Write out every one of the records below again word for word, but leave the pictures out.

#### The records ####

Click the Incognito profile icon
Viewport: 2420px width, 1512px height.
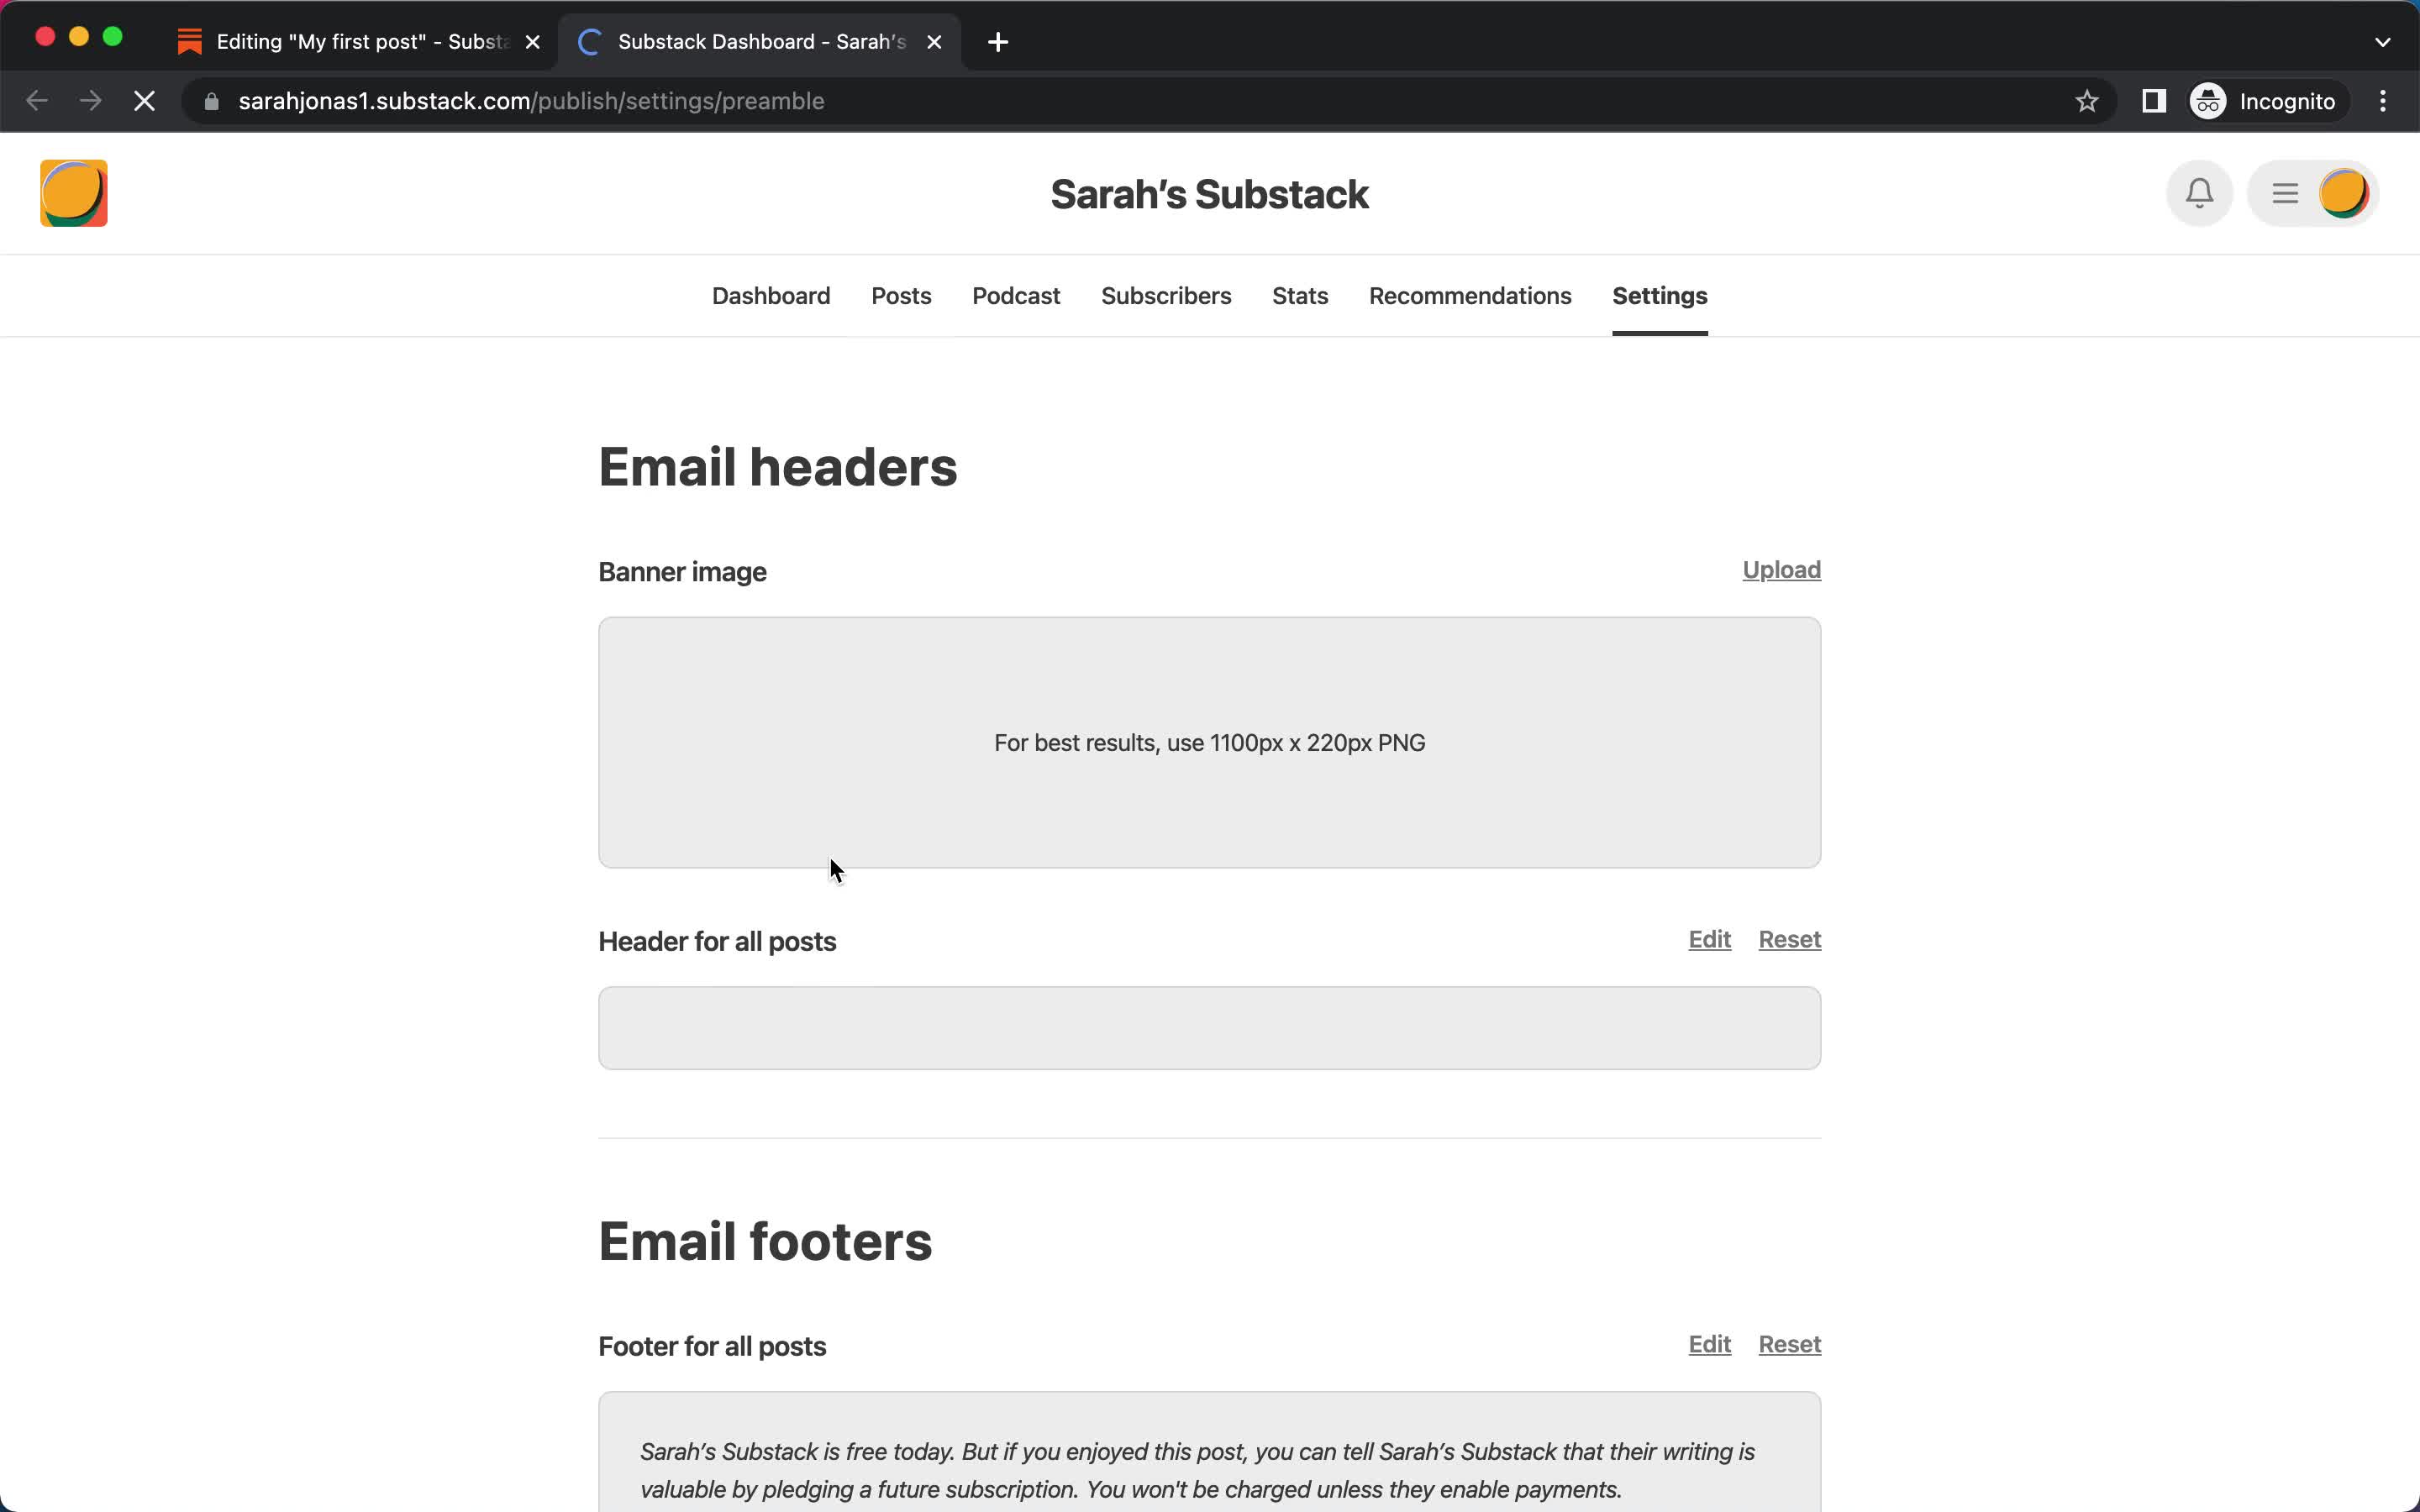click(x=2207, y=101)
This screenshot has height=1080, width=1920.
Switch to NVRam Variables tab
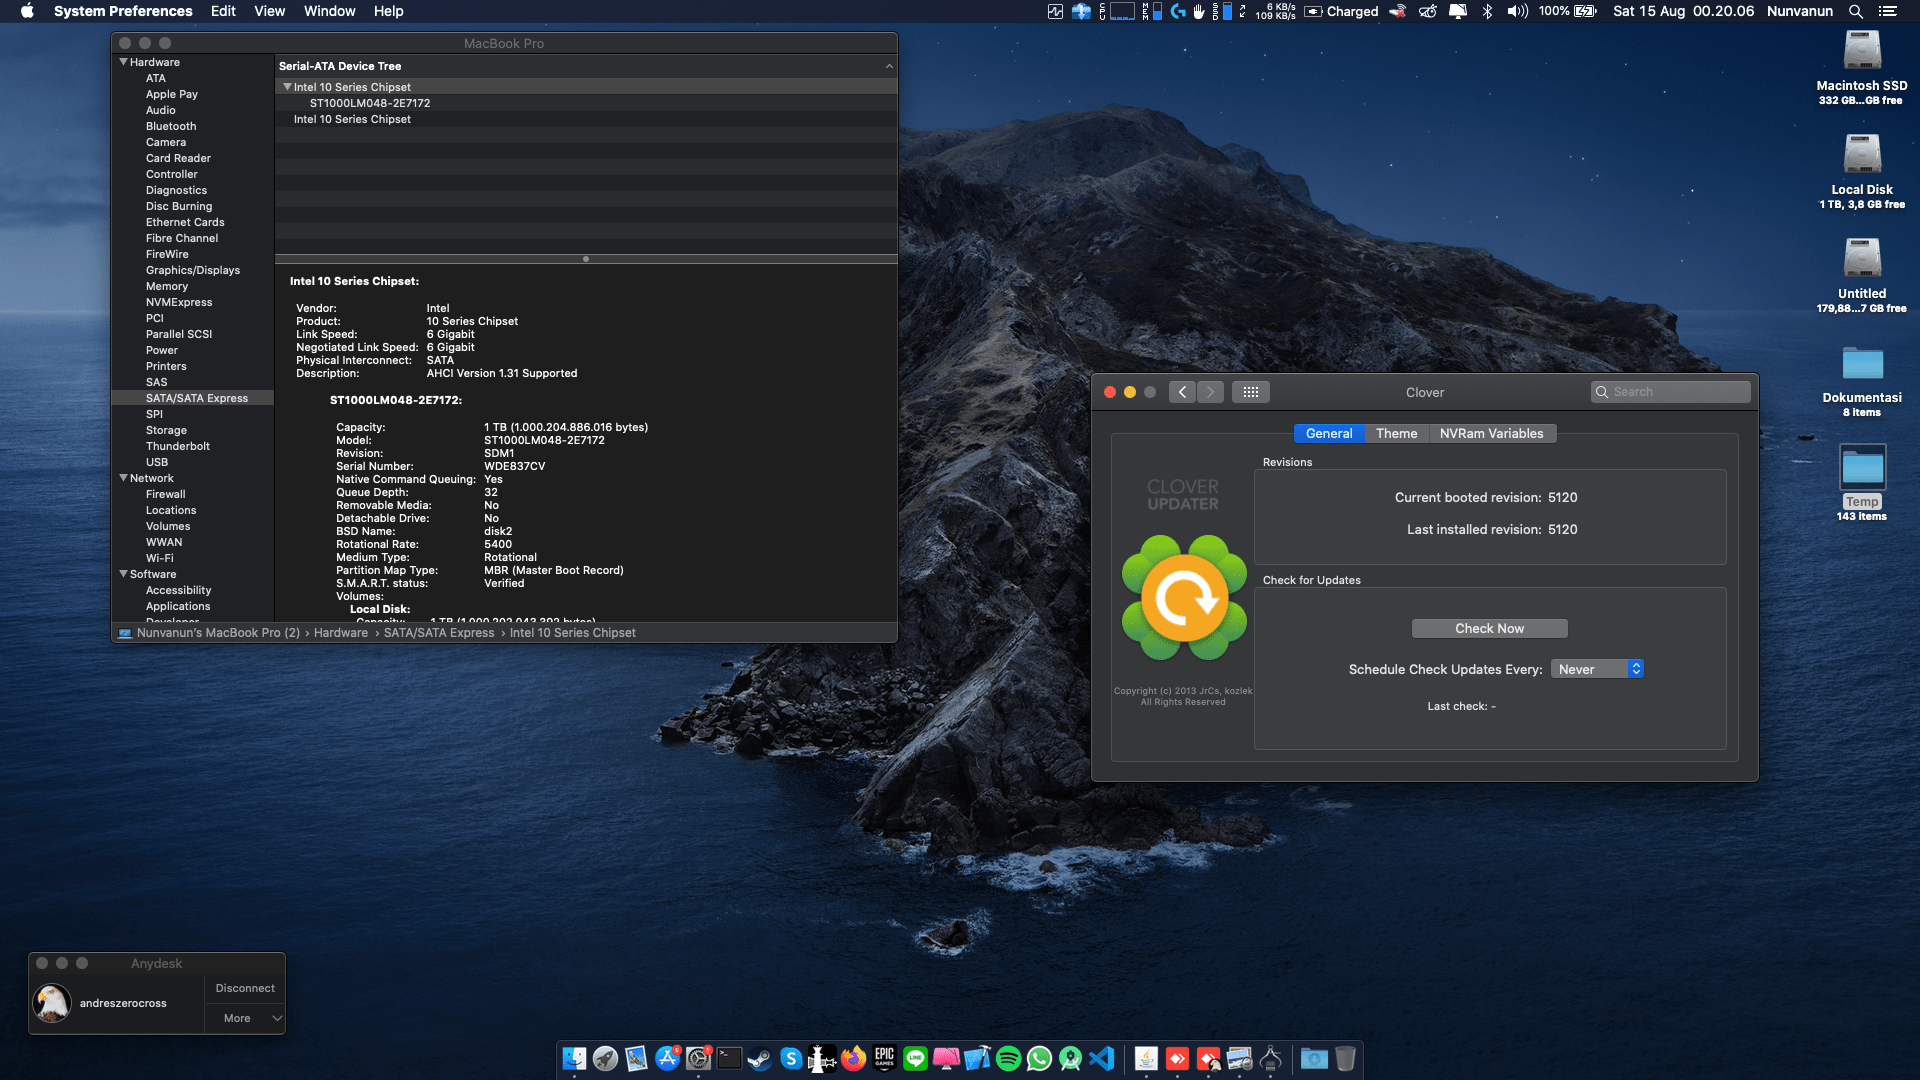coord(1491,433)
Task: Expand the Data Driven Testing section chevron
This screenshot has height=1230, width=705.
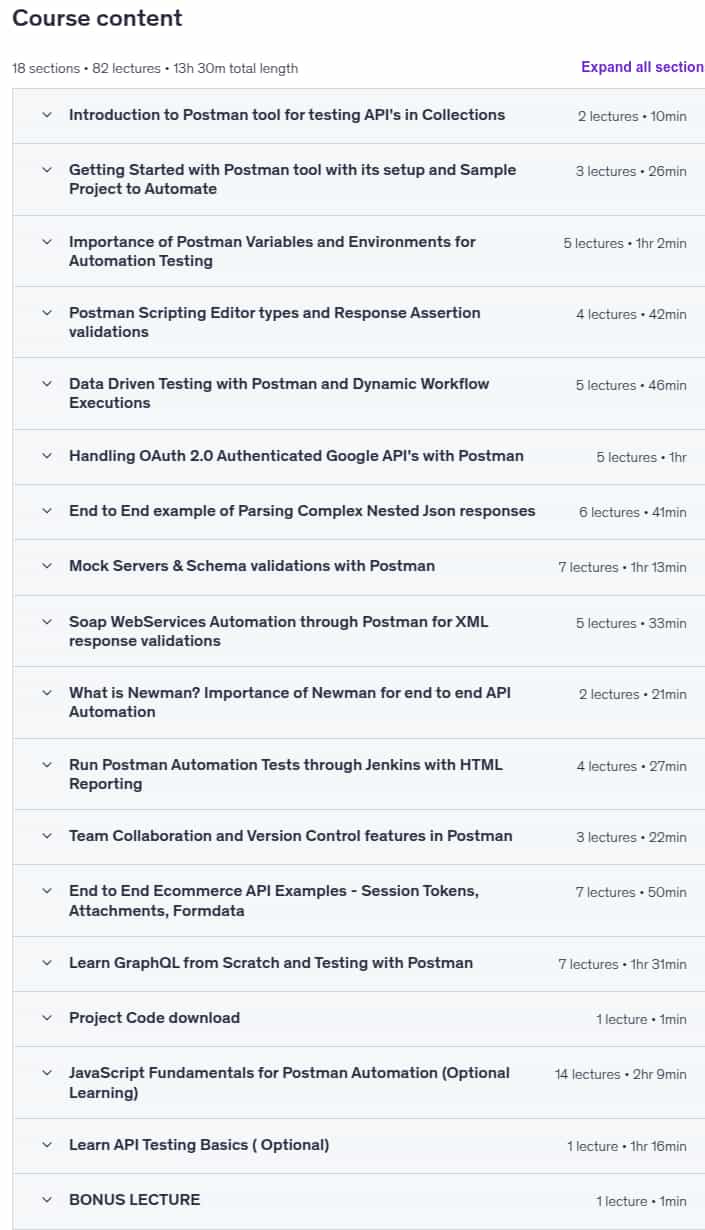Action: pyautogui.click(x=46, y=384)
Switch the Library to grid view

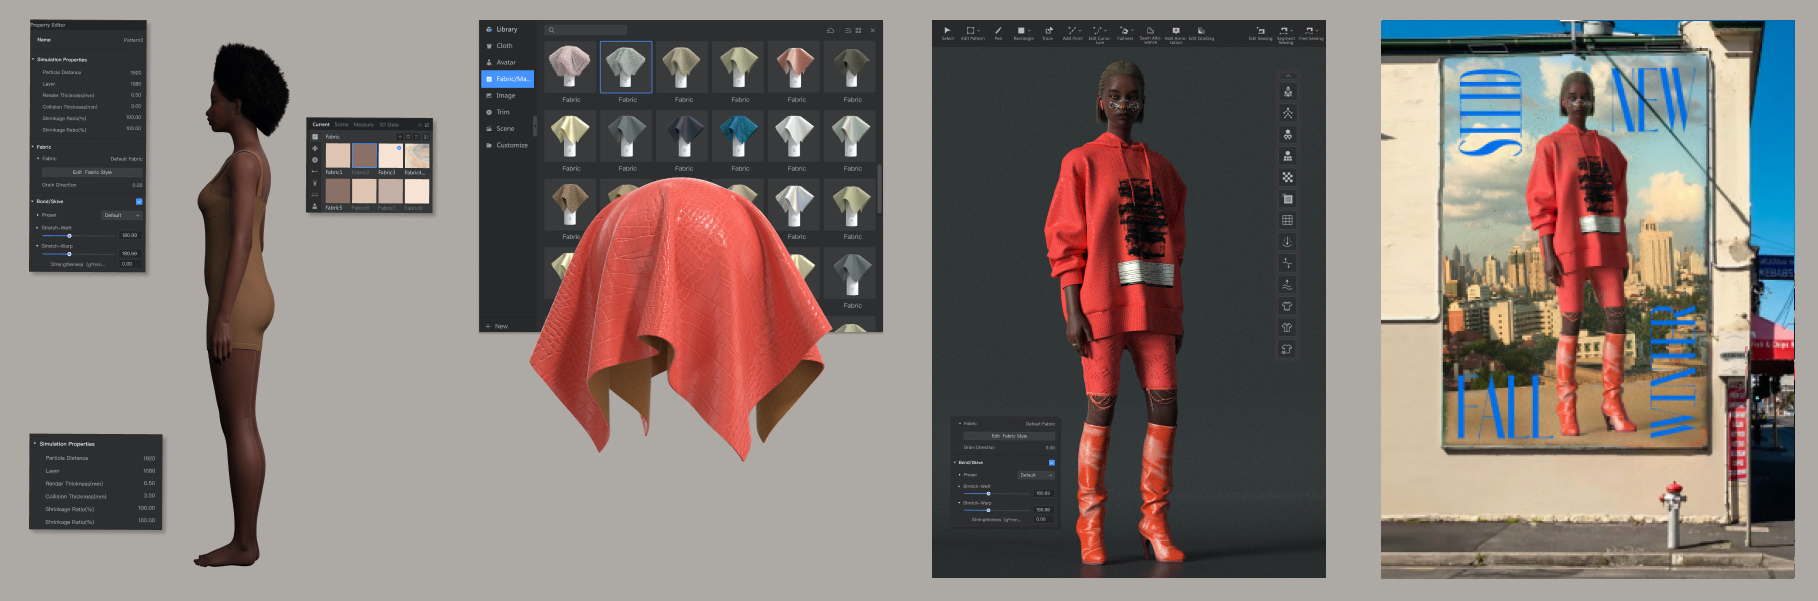click(858, 30)
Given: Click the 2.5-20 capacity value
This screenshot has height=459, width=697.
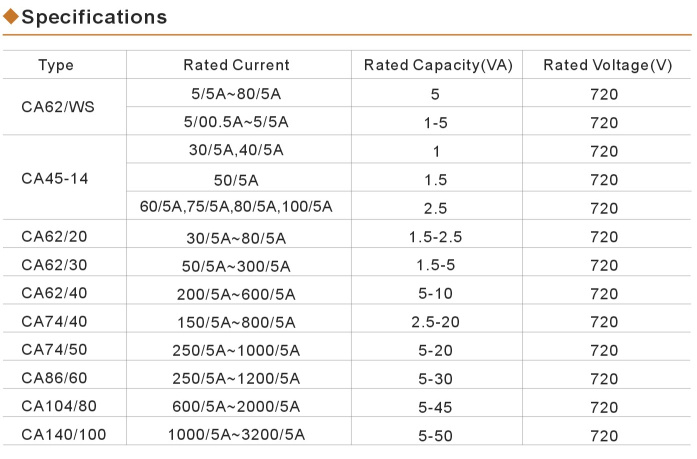Looking at the screenshot, I should tap(435, 322).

####

# Full response:
Click the Incognito profile icon
Viewport: 2420px width, 1512px height.
click(x=2207, y=101)
This screenshot has height=1080, width=1920.
Switch to NVRam Variables tab
coord(1491,433)
Task: Expand the Data Driven Testing section chevron
This screenshot has height=1230, width=705.
Action: pyautogui.click(x=46, y=384)
Switch the Library to grid view

click(858, 30)
Given: Click the 2.5-20 capacity value
This screenshot has height=459, width=697.
Looking at the screenshot, I should tap(435, 322).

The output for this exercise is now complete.